▶ **Data under study**
***

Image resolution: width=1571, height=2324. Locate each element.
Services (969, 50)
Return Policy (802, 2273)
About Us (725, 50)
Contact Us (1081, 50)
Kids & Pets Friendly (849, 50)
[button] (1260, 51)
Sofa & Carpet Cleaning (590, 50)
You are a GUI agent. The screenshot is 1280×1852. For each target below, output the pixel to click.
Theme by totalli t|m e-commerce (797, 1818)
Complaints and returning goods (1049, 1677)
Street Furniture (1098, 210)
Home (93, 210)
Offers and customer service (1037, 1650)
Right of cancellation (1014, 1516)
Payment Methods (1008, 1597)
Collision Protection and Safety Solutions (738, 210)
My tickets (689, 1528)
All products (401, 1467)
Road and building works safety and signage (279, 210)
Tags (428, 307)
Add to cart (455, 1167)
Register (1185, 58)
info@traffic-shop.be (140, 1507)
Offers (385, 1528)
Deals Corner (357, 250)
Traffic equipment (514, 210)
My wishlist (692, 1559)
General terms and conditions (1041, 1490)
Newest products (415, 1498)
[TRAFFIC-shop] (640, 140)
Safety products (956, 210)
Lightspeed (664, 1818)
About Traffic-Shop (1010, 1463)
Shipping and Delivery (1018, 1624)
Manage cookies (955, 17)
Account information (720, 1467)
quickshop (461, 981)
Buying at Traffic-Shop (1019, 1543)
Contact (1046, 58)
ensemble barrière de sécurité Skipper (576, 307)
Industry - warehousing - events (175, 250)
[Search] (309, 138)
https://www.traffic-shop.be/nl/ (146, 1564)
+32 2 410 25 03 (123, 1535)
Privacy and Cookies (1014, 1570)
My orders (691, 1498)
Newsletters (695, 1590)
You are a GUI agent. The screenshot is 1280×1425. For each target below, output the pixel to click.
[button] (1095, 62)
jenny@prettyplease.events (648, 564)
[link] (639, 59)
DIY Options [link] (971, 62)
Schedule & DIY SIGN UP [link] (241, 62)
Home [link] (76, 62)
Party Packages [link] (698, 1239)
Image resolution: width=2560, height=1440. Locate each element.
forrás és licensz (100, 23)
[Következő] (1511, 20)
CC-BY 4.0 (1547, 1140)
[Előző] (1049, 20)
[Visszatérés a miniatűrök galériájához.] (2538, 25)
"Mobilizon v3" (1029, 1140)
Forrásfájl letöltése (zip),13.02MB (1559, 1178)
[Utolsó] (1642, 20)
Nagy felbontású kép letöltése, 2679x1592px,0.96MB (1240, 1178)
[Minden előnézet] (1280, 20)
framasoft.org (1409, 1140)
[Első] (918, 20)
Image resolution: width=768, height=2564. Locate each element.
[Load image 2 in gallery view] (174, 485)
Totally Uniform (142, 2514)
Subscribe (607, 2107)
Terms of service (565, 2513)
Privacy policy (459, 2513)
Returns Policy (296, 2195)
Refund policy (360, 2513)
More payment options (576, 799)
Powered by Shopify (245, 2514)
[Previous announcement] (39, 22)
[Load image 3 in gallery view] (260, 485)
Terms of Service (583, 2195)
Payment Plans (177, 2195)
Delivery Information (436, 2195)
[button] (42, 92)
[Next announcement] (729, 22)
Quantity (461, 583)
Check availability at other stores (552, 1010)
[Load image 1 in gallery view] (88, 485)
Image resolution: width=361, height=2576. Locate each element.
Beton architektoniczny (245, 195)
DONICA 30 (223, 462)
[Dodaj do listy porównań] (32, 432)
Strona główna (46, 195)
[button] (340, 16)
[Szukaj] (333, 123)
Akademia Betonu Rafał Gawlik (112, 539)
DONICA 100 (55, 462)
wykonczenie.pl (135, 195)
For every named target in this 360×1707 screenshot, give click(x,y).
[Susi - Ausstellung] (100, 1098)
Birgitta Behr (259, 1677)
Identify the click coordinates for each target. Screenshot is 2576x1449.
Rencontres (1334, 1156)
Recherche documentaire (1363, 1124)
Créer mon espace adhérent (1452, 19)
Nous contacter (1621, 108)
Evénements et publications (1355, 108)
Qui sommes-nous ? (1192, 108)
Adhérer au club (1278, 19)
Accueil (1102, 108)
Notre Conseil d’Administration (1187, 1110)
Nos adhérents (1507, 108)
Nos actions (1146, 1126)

***

▶ **Task objective**
Transcribe the entire listing. Leave every word as it is.

▶ **Answer below**
Image resolution: width=1571, height=2324. Locate each element.
Services (969, 50)
Return Policy (802, 2273)
About Us (725, 50)
Contact Us (1081, 50)
Kids & Pets Friendly (849, 50)
[button] (1260, 51)
Sofa & Carpet Cleaning (590, 50)
You are a GUI agent. The screenshot is 1280×1852. For each target below, output the pixel to click.
Theme by totalli t|m e-commerce (797, 1818)
Complaints and returning goods (1049, 1677)
Street Furniture (1098, 210)
Home (93, 210)
Offers and customer service (1037, 1650)
Right of cancellation (1014, 1516)
Payment Methods (1008, 1597)
Collision Protection and Safety Solutions (738, 210)
My tickets (689, 1528)
All products (401, 1467)
Road and building works safety and signage (279, 210)
Tags (428, 307)
Add to cart (455, 1167)
Register (1185, 58)
info@traffic-shop.be (140, 1507)
Offers (385, 1528)
Deals Corner (357, 250)
Traffic equipment (514, 210)
My wishlist (692, 1559)
General terms and conditions (1041, 1490)
Newest products (415, 1498)
[TRAFFIC-shop] (640, 140)
Safety products (956, 210)
Lightspeed (664, 1818)
About Traffic-Shop (1010, 1463)
Shipping and Delivery (1018, 1624)
Manage cookies (955, 17)
Account information (720, 1467)
quickshop (461, 981)
Buying at Traffic-Shop (1019, 1543)
Contact (1046, 58)
ensemble barrière de sécurité Skipper (576, 307)
Industry - warehousing - events (175, 250)
[Search] (309, 138)
https://www.traffic-shop.be/nl/ (146, 1564)
+32 2 410 25 03 (123, 1535)
Privacy and Cookies (1014, 1570)
My orders (691, 1498)
Newsletters (695, 1590)
You are a GUI agent. The screenshot is 1280×1425. For each target below, output the pixel to click.
[button] (1095, 62)
jenny@prettyplease.events (648, 564)
[link] (639, 59)
DIY Options [link] (971, 62)
Schedule & DIY SIGN UP [link] (241, 62)
Home [link] (76, 62)
Party Packages [link] (698, 1239)
Image resolution: width=2560, height=1440. Locate each element.
forrás és licensz (100, 23)
[Következő] (1511, 20)
CC-BY 4.0 (1547, 1140)
[Előző] (1049, 20)
[Visszatérés a miniatűrök galériájához.] (2538, 25)
"Mobilizon v3" (1029, 1140)
Forrásfájl letöltése (zip),13.02MB (1559, 1178)
[Utolsó] (1642, 20)
Nagy felbontású kép letöltése, 2679x1592px,0.96MB (1240, 1178)
[Minden előnézet] (1280, 20)
framasoft.org (1409, 1140)
[Első] (918, 20)
Image resolution: width=768, height=2564. Locate each element.
[Load image 2 in gallery view] (174, 485)
Totally Uniform (142, 2514)
Subscribe (607, 2107)
Terms of service (565, 2513)
Privacy policy (459, 2513)
Returns Policy (296, 2195)
Refund policy (360, 2513)
More payment options (576, 799)
Powered by Shopify (245, 2514)
[Previous announcement] (39, 22)
[Load image 3 in gallery view] (260, 485)
Terms of Service (583, 2195)
Payment Plans (177, 2195)
Delivery Information (436, 2195)
[button] (42, 92)
[Next announcement] (729, 22)
Quantity (461, 583)
Check availability at other stores (552, 1010)
[Load image 1 in gallery view] (88, 485)
Image resolution: width=361, height=2576. Locate each element.
Beton architektoniczny (245, 195)
DONICA 30 (223, 462)
[Dodaj do listy porównań] (32, 432)
Strona główna (46, 195)
[button] (340, 16)
[Szukaj] (333, 123)
Akademia Betonu Rafał Gawlik (112, 539)
DONICA 100 (55, 462)
wykonczenie.pl (135, 195)
For every named target in this 360×1707 screenshot, give click(x,y).
[Susi - Ausstellung] (100, 1098)
Birgitta Behr (259, 1677)
Identify the click coordinates for each target. Screenshot is 2576x1449.
Rencontres (1334, 1156)
Recherche documentaire (1363, 1124)
Créer mon espace adhérent (1452, 19)
Nous contacter (1621, 108)
Evénements et publications (1355, 108)
Qui sommes-nous ? (1192, 108)
Adhérer au club (1278, 19)
Accueil (1102, 108)
Notre Conseil d’Administration (1187, 1110)
Nos adhérents (1507, 108)
Nos actions (1146, 1126)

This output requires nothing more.